The BBC has dismissed its critics as “desperately out of touch”, suggesting that the public did not want to see its licence fee shared with other broadcasters. The BBC Trust, the broadcaster’s sovereign body, said that it had instructed Mark Thompson, the Director-General, to begin a strategic review of the organisation to see if there were areas where it needed to curtail operations (FT; Independent; Guardian; Mail).
Microsoft yesterday became the latest company to offer to help cut the UK’s unemployment rate by providing free IT skills training and persuading the thousands of small businesses it works with to employ jobseekers (FT).
Hopes for a flurry of company takeovers and growing belief in the strength of economic recovery yesterday propelled the FTSE 100 index through the 5,000 level for the first time in almost a year (FT; Telegraph; Times; Guardian; Mail; BBC Online).
House prices rose by 0.8 per cent in August compared with July, the second monthly rise in a row, says the Halifax. But economists from Fathom Consulting have warned that this recovery is likely to have been built on unstable foundations (FT; BBC Online).
Banks and building societies have almost tripled their profit margins on five-year fixed rate mortgages over the past year. Data released by the Bank of England yesterday shows that the difference between interest rates that banks charge and the rate at which they borrow is the highest on record at 2.83 percentage points, up from 0.82 percentage points at the height of the financial crisis (Telegraph; Times; Guardian; Mail; Express).
The government should urgently scrap the student fees system and introduce a graduate tax to ensure people are not put off doing a degree by rising levels of debt, according to a leading university chief. The current £3,225 annual fee and loans system to pay for it should be revised and rebranded as a graduate tax, payable to as a proportion of students’ future earnings, according to Malcolm Grant, provost of University College London (Guardian).
Ministers are keeping a close eye on the student finance system as it struggles to deal with a record number of applications for grants and loans, leading to numerous complaints about delays (BBC Online).
Many children in the UK are living in poverty akin to the times of Charles Dickens, Lesley Ward, new president of the Association of Teachers and Lecturers union, has said today (BBC Online).
Police officers should seek written consent before taking DNA from innocent children, according to the DNA Ethics Group which advises the Home Office.
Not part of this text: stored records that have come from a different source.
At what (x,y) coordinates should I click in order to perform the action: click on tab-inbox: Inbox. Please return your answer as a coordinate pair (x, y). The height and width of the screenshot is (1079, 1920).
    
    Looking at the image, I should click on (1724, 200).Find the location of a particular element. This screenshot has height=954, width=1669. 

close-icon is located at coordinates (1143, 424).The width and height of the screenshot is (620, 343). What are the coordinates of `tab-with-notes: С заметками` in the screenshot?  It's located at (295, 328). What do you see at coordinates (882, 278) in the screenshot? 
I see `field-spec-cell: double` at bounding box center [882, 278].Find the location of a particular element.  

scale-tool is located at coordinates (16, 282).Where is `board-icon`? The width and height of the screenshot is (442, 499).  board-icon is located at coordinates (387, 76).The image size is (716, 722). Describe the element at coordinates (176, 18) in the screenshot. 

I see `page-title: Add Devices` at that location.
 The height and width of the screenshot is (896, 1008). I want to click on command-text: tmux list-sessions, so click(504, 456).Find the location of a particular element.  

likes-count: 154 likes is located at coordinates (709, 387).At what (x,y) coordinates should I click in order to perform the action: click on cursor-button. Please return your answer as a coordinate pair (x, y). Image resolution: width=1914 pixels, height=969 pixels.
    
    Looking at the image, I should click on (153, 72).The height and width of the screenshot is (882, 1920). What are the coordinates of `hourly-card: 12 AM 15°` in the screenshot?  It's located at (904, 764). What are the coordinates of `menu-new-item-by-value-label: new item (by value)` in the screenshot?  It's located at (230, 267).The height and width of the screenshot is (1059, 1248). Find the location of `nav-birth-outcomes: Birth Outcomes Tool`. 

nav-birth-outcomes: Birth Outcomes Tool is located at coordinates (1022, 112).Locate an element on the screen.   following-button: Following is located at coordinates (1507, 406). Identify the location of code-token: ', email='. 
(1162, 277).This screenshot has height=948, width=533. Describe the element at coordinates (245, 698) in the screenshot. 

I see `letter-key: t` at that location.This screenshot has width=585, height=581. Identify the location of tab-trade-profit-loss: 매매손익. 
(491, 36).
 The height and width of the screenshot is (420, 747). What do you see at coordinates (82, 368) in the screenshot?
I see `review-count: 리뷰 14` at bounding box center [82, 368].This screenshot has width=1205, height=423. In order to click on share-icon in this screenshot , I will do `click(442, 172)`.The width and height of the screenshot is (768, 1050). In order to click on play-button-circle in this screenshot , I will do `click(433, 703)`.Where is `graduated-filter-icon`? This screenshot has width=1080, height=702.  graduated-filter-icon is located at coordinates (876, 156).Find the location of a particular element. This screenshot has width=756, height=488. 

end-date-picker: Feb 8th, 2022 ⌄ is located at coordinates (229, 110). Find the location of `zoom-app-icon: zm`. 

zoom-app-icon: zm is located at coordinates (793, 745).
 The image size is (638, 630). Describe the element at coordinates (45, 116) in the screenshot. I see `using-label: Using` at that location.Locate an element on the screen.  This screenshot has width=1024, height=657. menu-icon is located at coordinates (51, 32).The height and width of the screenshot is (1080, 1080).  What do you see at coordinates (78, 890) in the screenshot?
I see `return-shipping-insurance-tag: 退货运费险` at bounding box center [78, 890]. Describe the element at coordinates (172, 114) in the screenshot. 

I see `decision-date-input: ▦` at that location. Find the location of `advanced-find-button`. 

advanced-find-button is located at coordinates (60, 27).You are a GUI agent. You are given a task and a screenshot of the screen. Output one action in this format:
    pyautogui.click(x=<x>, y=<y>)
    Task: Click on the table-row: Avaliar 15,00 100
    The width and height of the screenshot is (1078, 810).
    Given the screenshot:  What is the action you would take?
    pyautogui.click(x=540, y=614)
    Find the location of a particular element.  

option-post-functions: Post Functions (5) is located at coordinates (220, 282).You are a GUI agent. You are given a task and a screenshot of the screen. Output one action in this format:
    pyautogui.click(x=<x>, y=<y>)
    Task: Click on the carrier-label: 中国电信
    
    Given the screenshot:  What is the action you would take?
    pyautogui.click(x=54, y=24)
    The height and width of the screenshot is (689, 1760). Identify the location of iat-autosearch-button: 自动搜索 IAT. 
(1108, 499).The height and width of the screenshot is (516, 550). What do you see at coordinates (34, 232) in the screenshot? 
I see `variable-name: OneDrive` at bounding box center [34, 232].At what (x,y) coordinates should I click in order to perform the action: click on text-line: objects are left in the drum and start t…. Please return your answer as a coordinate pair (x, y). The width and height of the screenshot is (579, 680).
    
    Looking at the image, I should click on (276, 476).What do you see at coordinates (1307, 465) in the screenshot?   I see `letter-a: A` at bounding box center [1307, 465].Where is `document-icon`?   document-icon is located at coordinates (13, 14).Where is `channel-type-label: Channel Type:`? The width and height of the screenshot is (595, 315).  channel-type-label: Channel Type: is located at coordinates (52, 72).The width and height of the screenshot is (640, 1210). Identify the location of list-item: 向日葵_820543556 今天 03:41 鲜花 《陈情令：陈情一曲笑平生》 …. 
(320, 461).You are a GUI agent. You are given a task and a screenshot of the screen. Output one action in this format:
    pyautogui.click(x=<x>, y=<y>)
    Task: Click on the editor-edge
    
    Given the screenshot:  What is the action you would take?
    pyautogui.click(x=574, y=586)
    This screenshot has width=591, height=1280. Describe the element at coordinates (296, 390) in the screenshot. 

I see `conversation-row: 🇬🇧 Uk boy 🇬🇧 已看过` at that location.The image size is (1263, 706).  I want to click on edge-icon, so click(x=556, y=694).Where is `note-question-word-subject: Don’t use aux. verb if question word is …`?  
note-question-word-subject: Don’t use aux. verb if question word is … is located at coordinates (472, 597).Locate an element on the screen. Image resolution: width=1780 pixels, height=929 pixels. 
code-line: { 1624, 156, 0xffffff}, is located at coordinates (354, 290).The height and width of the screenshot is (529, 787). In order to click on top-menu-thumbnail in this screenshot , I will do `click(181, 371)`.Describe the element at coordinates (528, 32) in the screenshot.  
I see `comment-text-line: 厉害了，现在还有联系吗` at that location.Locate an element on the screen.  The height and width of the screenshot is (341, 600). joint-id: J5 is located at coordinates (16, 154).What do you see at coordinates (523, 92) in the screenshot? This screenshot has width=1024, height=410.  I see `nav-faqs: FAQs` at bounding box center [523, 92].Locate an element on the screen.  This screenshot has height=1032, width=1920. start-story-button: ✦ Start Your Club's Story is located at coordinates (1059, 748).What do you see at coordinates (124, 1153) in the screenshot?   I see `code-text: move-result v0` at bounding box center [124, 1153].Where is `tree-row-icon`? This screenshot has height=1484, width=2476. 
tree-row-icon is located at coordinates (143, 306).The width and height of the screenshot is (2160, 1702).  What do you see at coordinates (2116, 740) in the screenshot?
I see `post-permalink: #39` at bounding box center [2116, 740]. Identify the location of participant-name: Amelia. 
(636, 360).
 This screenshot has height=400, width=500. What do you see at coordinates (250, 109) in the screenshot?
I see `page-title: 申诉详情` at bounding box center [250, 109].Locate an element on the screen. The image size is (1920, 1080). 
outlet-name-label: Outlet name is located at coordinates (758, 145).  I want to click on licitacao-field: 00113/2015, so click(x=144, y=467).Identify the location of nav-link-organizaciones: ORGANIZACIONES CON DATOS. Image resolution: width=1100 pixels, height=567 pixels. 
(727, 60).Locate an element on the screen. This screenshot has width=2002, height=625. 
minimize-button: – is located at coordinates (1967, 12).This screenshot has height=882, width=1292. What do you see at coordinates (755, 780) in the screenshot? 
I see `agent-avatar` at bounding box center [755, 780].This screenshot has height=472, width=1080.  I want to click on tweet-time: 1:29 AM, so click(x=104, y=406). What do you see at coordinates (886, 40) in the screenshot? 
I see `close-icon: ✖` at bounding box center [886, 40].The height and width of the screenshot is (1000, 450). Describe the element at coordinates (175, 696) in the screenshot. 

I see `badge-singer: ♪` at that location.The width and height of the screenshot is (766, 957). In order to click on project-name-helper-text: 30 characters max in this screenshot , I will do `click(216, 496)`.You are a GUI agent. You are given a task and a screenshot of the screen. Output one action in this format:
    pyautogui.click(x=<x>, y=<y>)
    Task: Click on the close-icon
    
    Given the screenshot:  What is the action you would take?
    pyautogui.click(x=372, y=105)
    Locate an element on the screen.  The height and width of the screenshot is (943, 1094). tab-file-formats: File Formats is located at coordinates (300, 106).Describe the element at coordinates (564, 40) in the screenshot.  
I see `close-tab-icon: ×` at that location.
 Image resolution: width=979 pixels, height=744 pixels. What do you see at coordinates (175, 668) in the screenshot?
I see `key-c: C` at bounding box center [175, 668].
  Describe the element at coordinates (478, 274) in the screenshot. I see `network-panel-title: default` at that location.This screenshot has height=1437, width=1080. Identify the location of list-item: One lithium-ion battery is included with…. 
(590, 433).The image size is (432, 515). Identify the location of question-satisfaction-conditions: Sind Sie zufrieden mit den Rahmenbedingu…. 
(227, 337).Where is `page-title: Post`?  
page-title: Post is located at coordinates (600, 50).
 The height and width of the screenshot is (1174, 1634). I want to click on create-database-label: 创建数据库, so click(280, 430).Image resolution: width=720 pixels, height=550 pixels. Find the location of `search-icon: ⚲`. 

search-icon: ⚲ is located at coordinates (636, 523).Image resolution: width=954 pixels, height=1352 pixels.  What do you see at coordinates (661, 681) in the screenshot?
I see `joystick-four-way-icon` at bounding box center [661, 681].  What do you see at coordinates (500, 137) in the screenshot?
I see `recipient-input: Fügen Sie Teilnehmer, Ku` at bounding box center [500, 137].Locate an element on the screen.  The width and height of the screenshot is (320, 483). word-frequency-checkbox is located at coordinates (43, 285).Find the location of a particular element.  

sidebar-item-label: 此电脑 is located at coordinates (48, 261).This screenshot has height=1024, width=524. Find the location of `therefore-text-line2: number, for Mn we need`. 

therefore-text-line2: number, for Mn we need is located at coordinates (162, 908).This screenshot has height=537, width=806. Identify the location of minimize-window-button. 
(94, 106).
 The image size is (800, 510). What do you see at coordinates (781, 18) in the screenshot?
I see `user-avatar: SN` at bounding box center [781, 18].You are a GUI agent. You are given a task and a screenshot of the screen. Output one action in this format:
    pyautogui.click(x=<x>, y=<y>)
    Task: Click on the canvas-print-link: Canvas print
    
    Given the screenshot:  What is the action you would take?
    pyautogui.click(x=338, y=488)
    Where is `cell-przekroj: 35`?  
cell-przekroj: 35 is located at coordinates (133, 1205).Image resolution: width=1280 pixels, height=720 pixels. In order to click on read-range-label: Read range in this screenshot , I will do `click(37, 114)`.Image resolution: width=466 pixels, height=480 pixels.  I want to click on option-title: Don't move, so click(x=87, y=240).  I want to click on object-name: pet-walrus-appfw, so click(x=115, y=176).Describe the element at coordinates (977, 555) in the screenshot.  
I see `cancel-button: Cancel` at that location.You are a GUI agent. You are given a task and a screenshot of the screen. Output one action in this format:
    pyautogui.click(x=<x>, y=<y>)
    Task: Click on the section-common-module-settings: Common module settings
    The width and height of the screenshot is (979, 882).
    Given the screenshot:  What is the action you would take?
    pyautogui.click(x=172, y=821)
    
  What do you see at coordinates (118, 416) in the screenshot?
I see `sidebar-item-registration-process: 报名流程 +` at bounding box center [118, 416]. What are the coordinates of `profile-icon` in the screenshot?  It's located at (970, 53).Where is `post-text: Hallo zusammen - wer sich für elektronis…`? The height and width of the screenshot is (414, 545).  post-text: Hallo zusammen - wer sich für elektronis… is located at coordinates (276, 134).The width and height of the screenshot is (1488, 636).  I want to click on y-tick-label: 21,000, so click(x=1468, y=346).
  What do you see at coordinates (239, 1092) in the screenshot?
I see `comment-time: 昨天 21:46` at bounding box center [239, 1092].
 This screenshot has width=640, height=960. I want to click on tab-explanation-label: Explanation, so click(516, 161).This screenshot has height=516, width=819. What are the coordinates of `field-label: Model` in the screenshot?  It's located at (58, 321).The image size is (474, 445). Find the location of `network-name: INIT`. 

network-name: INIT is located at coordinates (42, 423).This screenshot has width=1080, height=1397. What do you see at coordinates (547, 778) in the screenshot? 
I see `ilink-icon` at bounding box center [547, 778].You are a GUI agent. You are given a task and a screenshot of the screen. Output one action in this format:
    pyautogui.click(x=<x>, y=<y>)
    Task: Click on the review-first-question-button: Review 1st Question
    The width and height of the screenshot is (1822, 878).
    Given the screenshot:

Under current guidelines, police are able to take samples from children who have not been arrested for any crime but agree to give DNA on a voluntary basis, with almost 1.1 million ten to 17 year olds having their profiles recorded since 2000 (Telegraph; Guardian).
The new Supreme Court risks wasting some of its best talent unless the judges’ retirement age is raised to 75, Lord Phillips, the UK Supreme Court president, said yesterday as he revealed that he was lobbying ministers to raise the bar from 70 to 75 (FT).
Jack Straw, the Justice Secretary, suggested yesterday that Michael Shields, the Liverpool supporter jailed for the attempted murder of a barman in Bulgaria, would be the last person to be granted a royal pardon on the recommendation of a senior politician (Guardian).
The Conservatives are to order a radical reduction in the size of government, resulting in a smaller Cabinet and a cut in the number of ministers throughout Whitehall. In a speech today, George Osborne will say that a Conservative government “will have much to learn from Conservative town halls” which, he will argue, have been successful in improving efficiency in an “age of austerity” (Telegraph).